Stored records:
<<<<

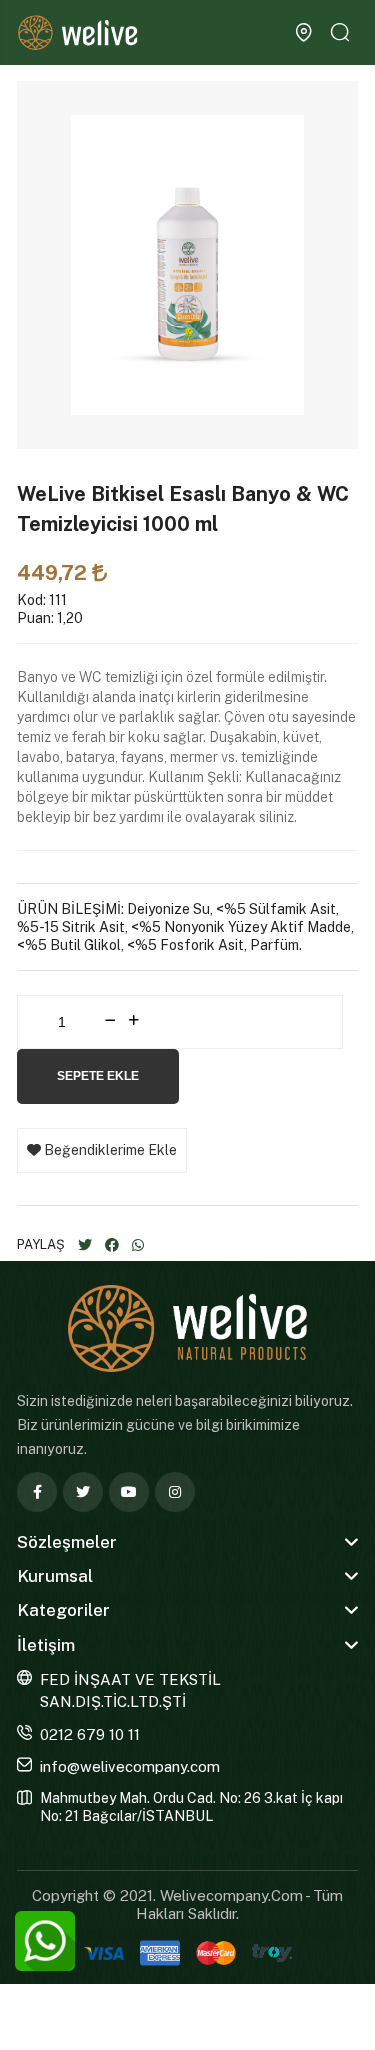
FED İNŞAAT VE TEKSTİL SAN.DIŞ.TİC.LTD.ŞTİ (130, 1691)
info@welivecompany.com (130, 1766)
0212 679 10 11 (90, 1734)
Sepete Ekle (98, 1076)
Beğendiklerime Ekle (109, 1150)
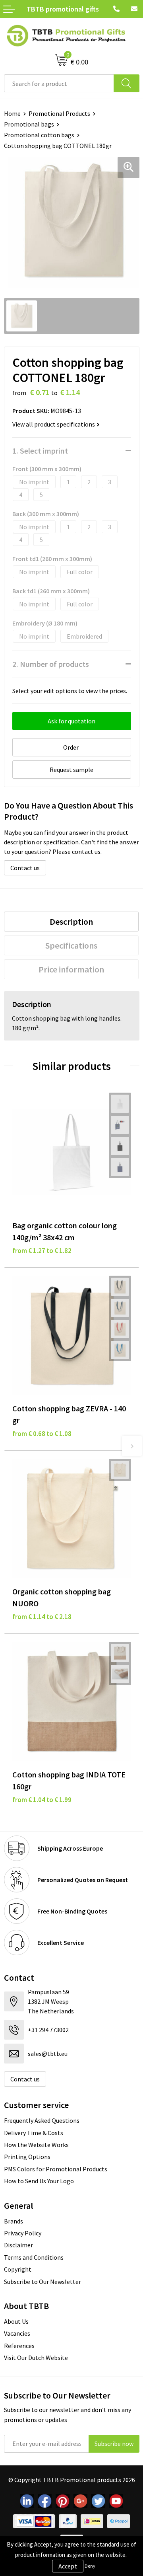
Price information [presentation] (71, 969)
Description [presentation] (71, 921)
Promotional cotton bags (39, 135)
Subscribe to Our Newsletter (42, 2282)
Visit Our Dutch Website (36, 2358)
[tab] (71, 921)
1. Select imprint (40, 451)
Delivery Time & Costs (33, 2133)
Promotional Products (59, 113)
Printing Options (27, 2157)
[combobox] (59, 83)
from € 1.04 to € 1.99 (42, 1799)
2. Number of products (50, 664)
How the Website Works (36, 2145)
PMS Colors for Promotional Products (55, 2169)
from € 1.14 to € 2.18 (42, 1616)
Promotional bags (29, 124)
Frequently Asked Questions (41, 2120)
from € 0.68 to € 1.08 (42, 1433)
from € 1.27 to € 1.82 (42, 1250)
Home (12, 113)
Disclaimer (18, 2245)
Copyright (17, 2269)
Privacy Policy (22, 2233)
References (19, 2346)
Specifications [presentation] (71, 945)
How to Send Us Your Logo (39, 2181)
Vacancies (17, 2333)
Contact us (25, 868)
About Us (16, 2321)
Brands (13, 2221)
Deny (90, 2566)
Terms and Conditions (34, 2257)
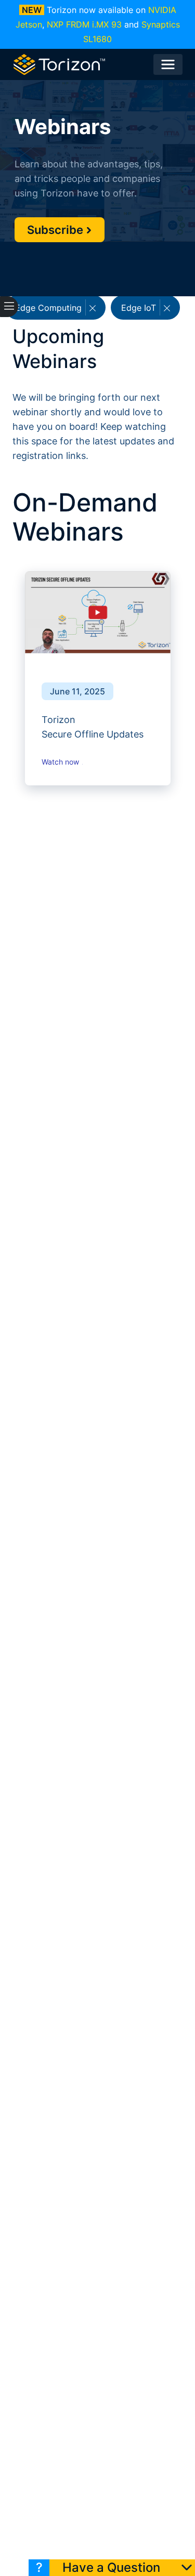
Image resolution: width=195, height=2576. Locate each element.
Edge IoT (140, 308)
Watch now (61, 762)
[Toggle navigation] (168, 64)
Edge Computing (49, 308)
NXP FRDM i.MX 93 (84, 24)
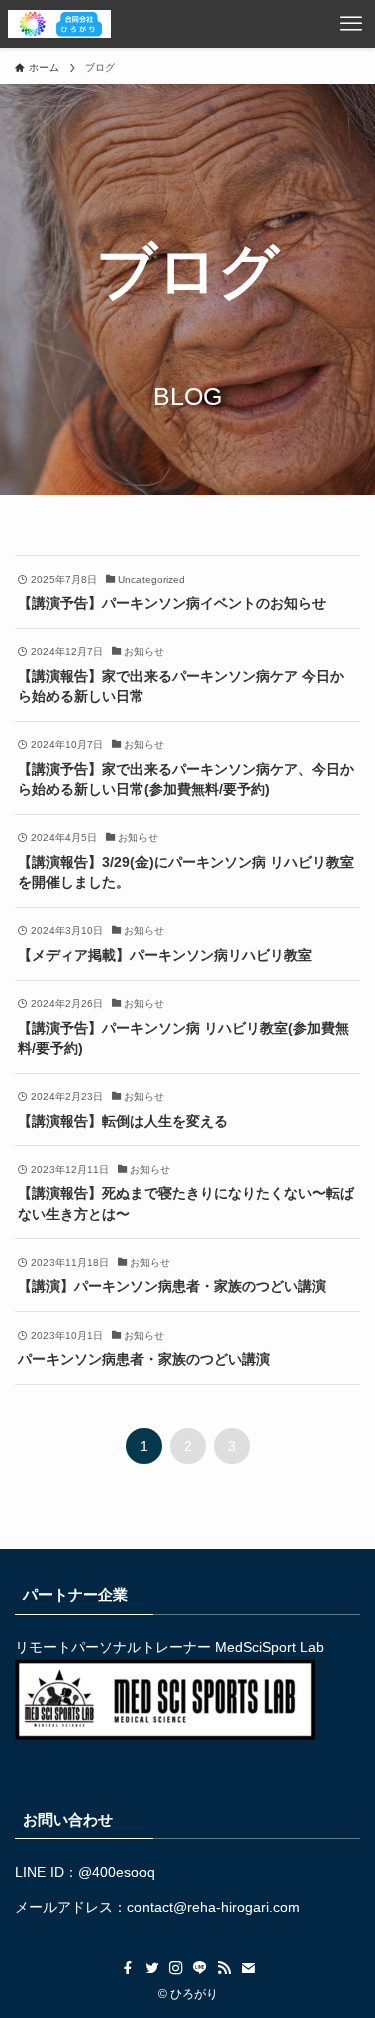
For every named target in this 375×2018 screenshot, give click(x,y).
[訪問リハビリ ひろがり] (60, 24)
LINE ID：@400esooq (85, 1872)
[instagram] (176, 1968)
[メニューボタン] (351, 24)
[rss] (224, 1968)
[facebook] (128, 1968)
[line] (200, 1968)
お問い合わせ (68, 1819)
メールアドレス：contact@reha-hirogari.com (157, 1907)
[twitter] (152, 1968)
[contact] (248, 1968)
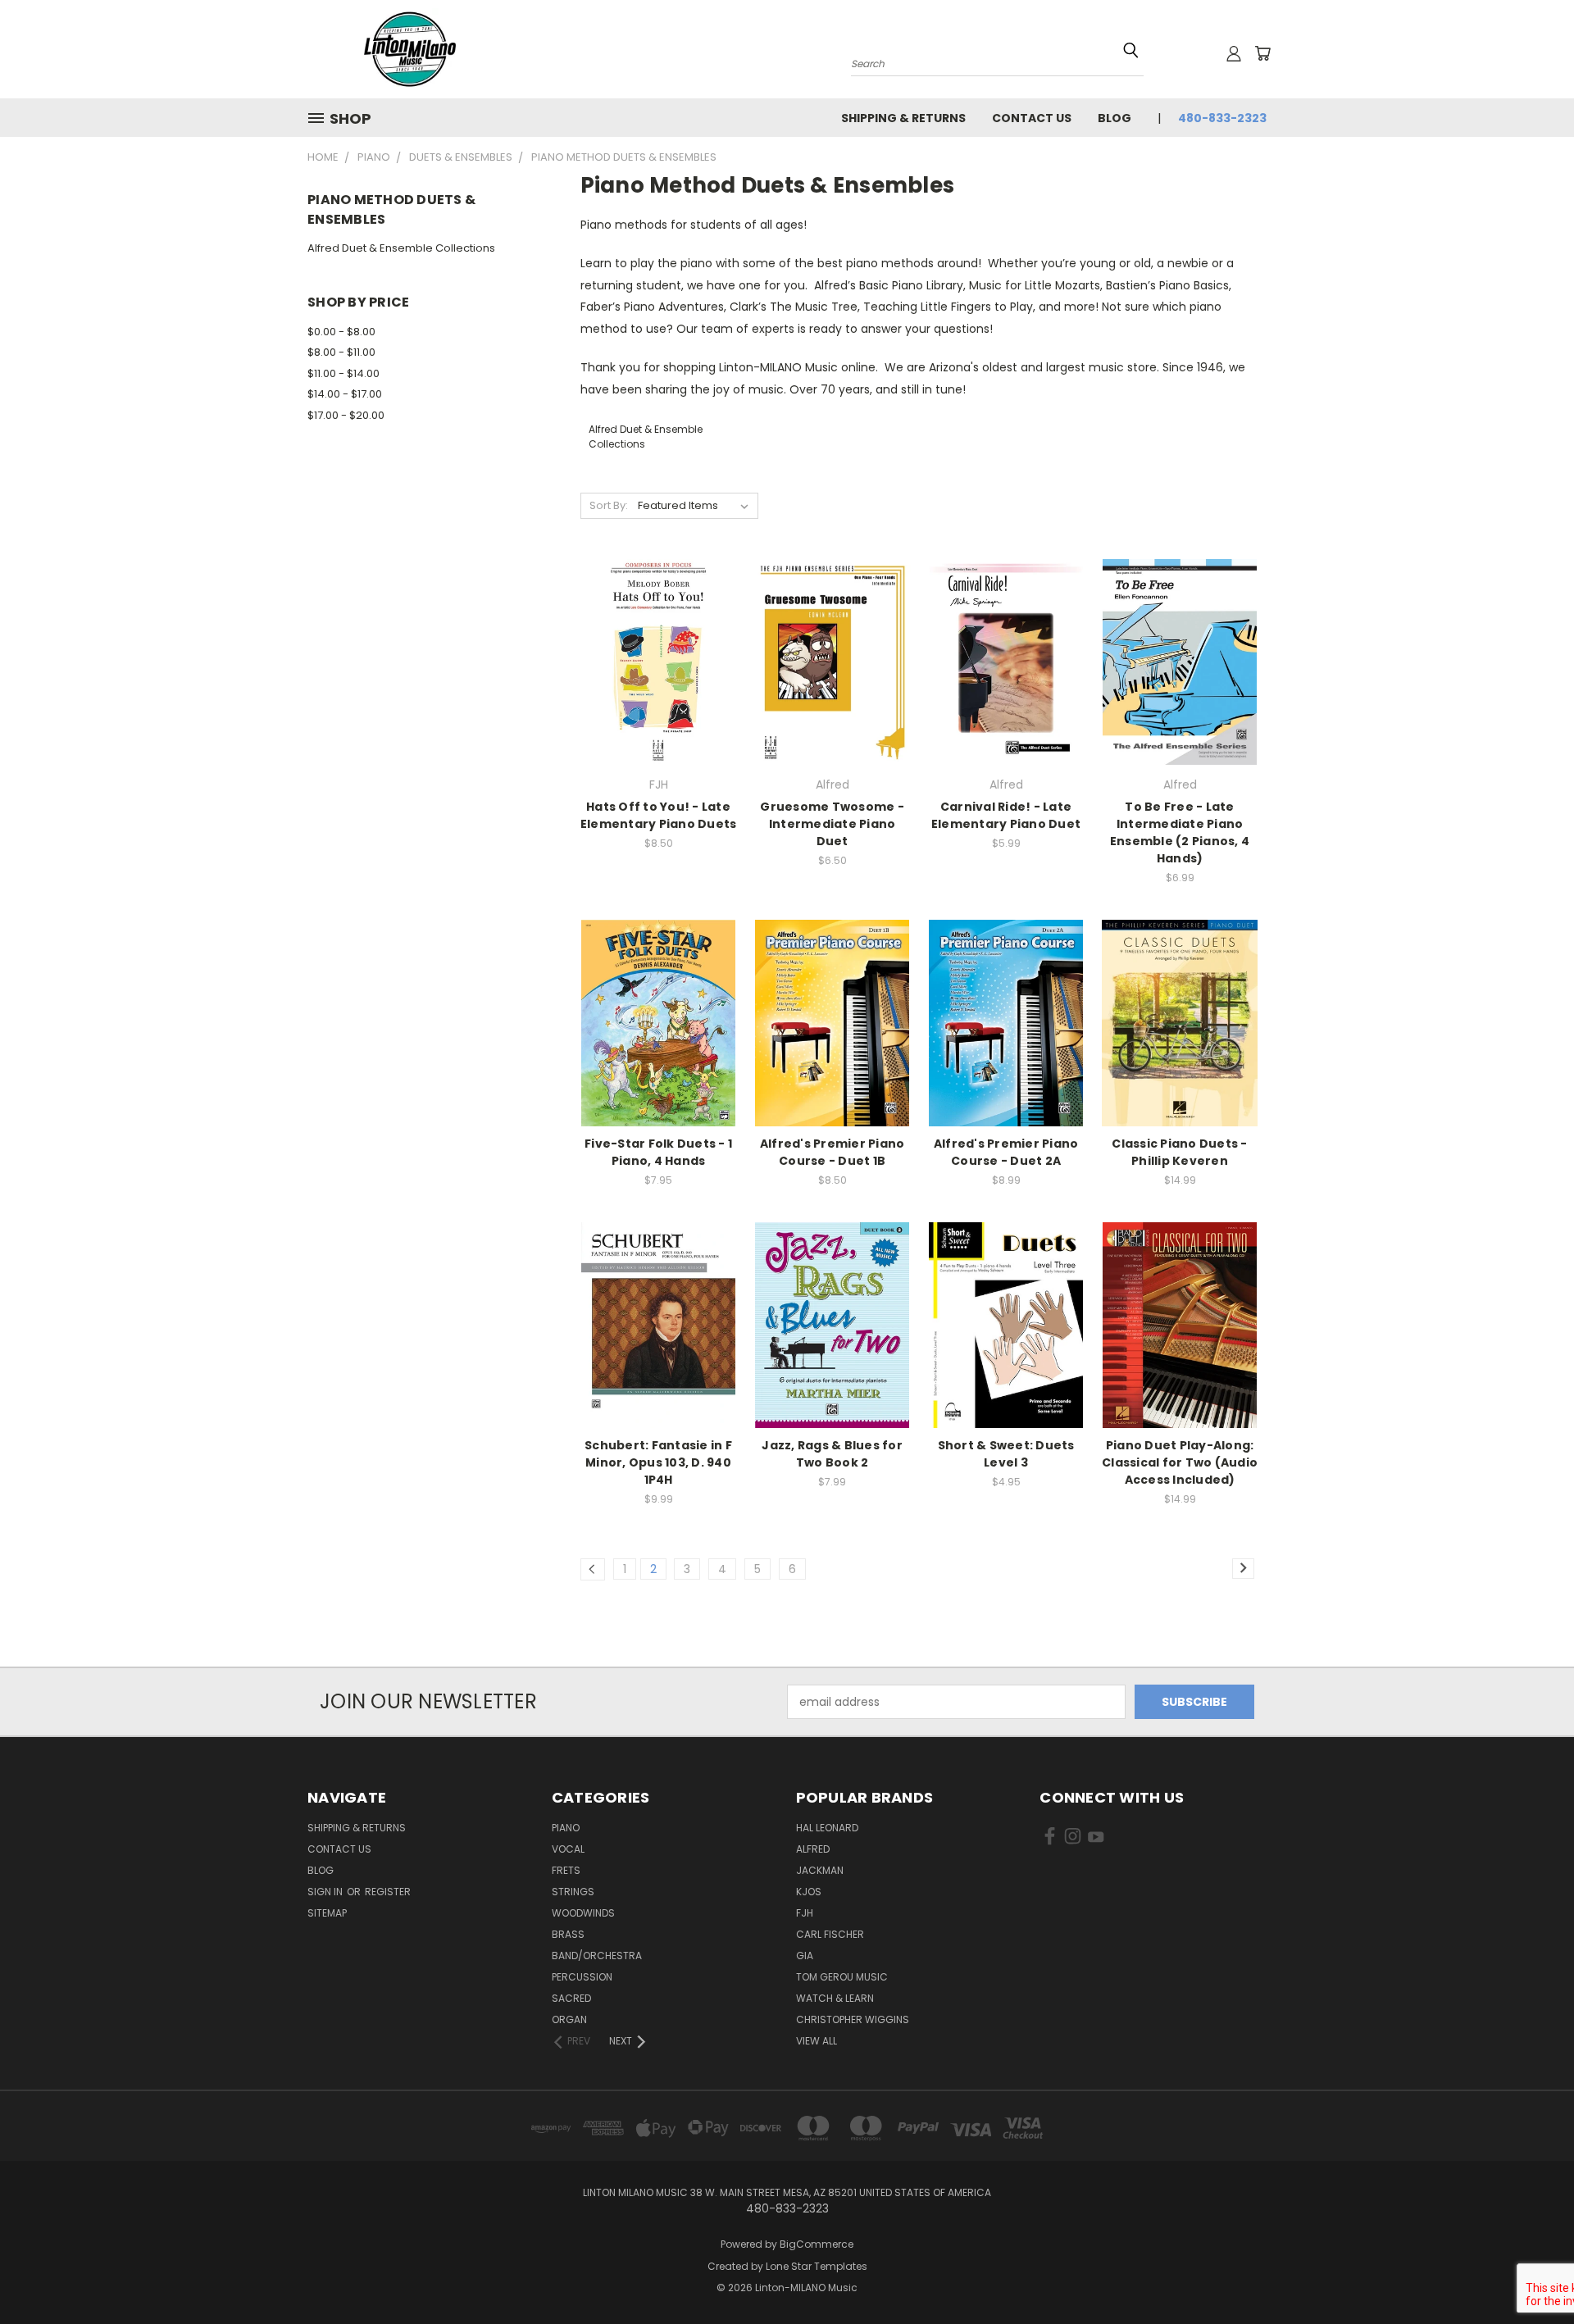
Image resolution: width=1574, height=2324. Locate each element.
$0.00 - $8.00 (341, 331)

>>>>

**What the task asks**
Whenever images occur above, omit them and retype each line exactly as it stands.

**Response area**
FED İNŞAAT VE TEKSTİL SAN.DIŞ.TİC.LTD.ŞTİ (130, 1691)
info@welivecompany.com (130, 1766)
0212 679 10 11 (90, 1734)
Sepete Ekle (98, 1076)
Beğendiklerime Ekle (109, 1150)
Price information [presentation] (71, 969)
Description [presentation] (71, 921)
Promotional cotton bags (39, 135)
Subscribe to Our Newsletter (42, 2282)
Visit Our Dutch Website (36, 2358)
[tab] (71, 921)
1. Select imprint (40, 451)
Delivery Time & Costs (33, 2133)
Promotional Products (59, 113)
Printing Options (27, 2157)
[combobox] (59, 83)
from € 1.04 to € 1.99 (42, 1799)
2. Number of products (50, 664)
How the Website Works (36, 2145)
PMS Colors for Promotional Products (55, 2169)
from € 1.14 to € 2.18 (42, 1616)
Promotional bags (29, 124)
Frequently Asked Questions (41, 2120)
from € 0.68 to € 1.08 (42, 1433)
from € 1.27 to € 1.82 (42, 1250)
Home (12, 113)
Disclaimer (18, 2245)
Copyright (17, 2269)
Privacy Policy (22, 2233)
References (19, 2346)
Specifications [presentation] (71, 945)
How to Send Us Your Logo (39, 2181)
Vacancies (17, 2333)
Contact us (25, 868)
About Us (16, 2321)
Brands (13, 2221)
Deny (90, 2566)
Terms and Conditions (34, 2257)
Image resolution: width=195, height=2576. Locate each element.
Edge IoT (140, 308)
Watch now (61, 762)
[Toggle navigation] (168, 64)
Edge Computing (49, 308)
NXP FRDM i.MX 93 (84, 24)
For every named target in this 375×2018 screenshot, give click(x,y).
[訪問リハビリ ひろがり] (60, 24)
LINE ID：@400esooq (85, 1872)
[instagram] (176, 1968)
[メニューボタン] (351, 24)
[rss] (224, 1968)
[facebook] (128, 1968)
[line] (200, 1968)
お問い合わせ (68, 1819)
メールアドレス：contact@reha-hirogari.com (157, 1907)
[twitter] (152, 1968)
[contact] (248, 1968)
Image resolution: width=1574, height=2324. Locate each element.
$0.00 - $8.00 (341, 331)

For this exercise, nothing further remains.